Je revins dans la grande pièce. Le bleu du ciel n'était plus tout à fait le même. Le soleil ne lui donnait plus l'éclat de tout à l'heure. C'est lorsque le soleil ne le faisait plus briller que je reprenais conscience que le ciel était un toit. La terre est un globe à l'intérieur d'un autre globe qui se trouve vraisemblablement à l'intérieur d'un autre globe qui lui-même se trouve à l'intérieur d'un autre globe qui... Essayer de concevoir la finitude d'un globe dans la finitude d'un autre globe dans la finitude d'un autre globe, dans la finitude d'un autre globe, dans la finitude d'un autre globe, toutes ces finitudes étant liées l'une à l'autre infiniment, cela me donnait la nausée, mal à la tête. Le vertige.
Le passé est toujours beau et tendre et on le regrette, on s'en aperçoit trop tard. Il nous faut une certaine perspective, cela n'a pas d'importance que l'on soit ministre, ou gratte-papier, milliardaire ou clochard. Mais oui, mais oui, le monde ensoleillé nous l'avons en nous-mêmes, la joie pourrait éclater à tout instant continuellement, si on savait, je veux dire si on savait à temps. Qu'elle est belle la laideur, qu'elle est joyeuse la tristesse, comme l'ennui n'est dû qu'à notre ignorance! Le froid le plus glacial ne peut résister à la chaleur du coeur.
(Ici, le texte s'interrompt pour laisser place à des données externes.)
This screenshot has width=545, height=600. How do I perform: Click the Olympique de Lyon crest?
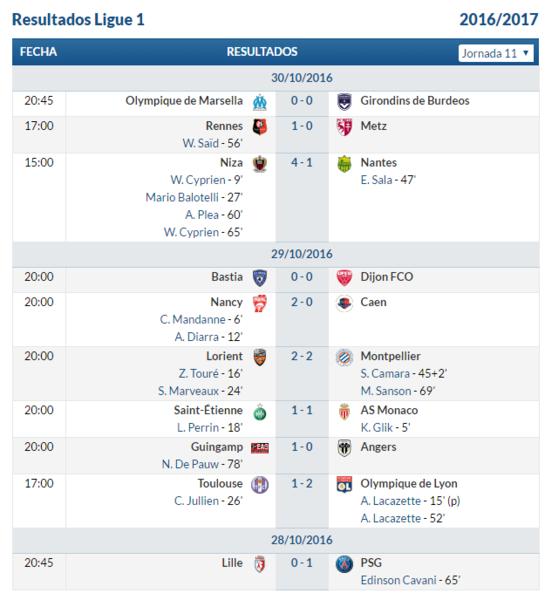tap(344, 484)
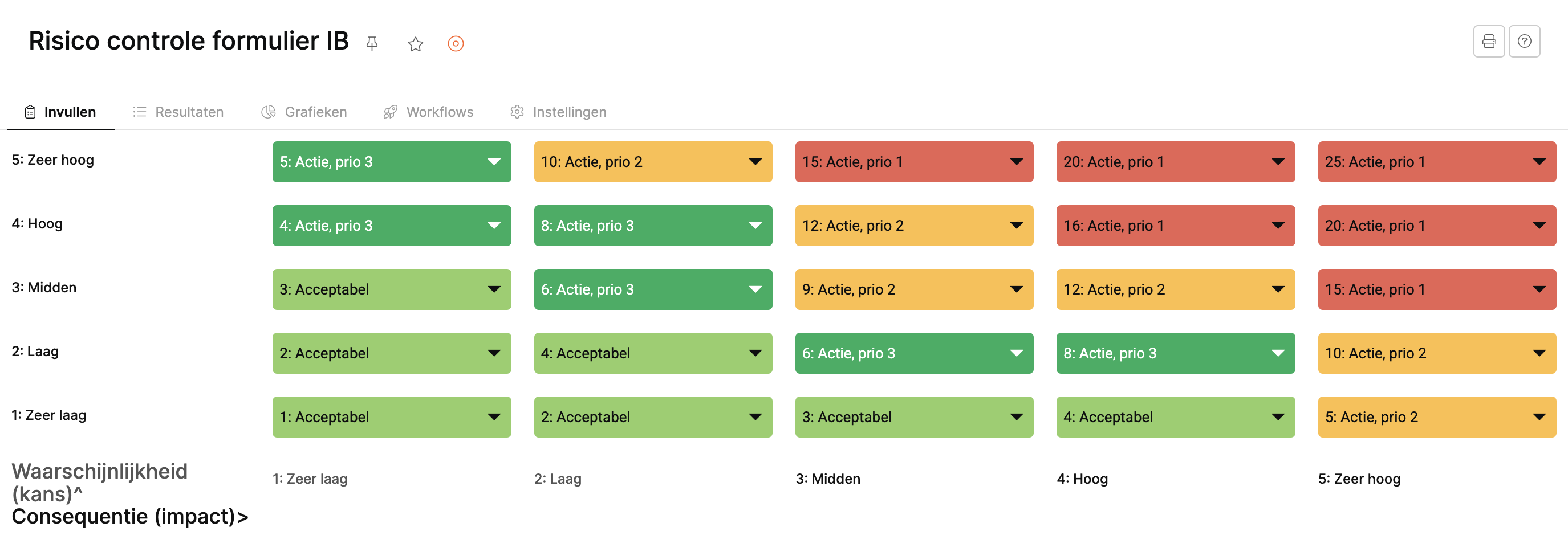Click the 'Risico controle formulier IB' title
The width and height of the screenshot is (1568, 539).
188,42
A condition de savoir sur quel bouton appuyer pour qu'elle s'allume. En somme nous regrettons tout, cela prouve que ce fut beau.
A trente-cinq ans il est temps de se retirer de la course. Si course il y a. J'en avais par-dessus la tête de mon emploi. Il était déjà tard, je n'avais pas loin de quarante ans. Je serais mort d'ennui et de tristesse si je n'avais pas fait cet héritage inattendu. C'est bien rare, mais il y a encore des oncles d'Amérique, à moins que le mien ne fût le dernier.
Je philosophe trop.C'est cela mon tort.Si j'avais été moins philosophe, j'aurais vécu plus heureux. On ne doit pas philosopher quand on n'est pas un grand philosophe.Et même ceux-là, quand ils sont grands, sont pessimistes (....)
( Folio, 1989)
Je crois que c'est la première fois que je regardais vraiment le spectacle quotidien de cette rue.Je trouvais cela fort intéressant. Et même passionnant.Il y en avait du monde dans ce monde, tant de visages différents et tant de pensées vraiment identiques. Ou à peu près.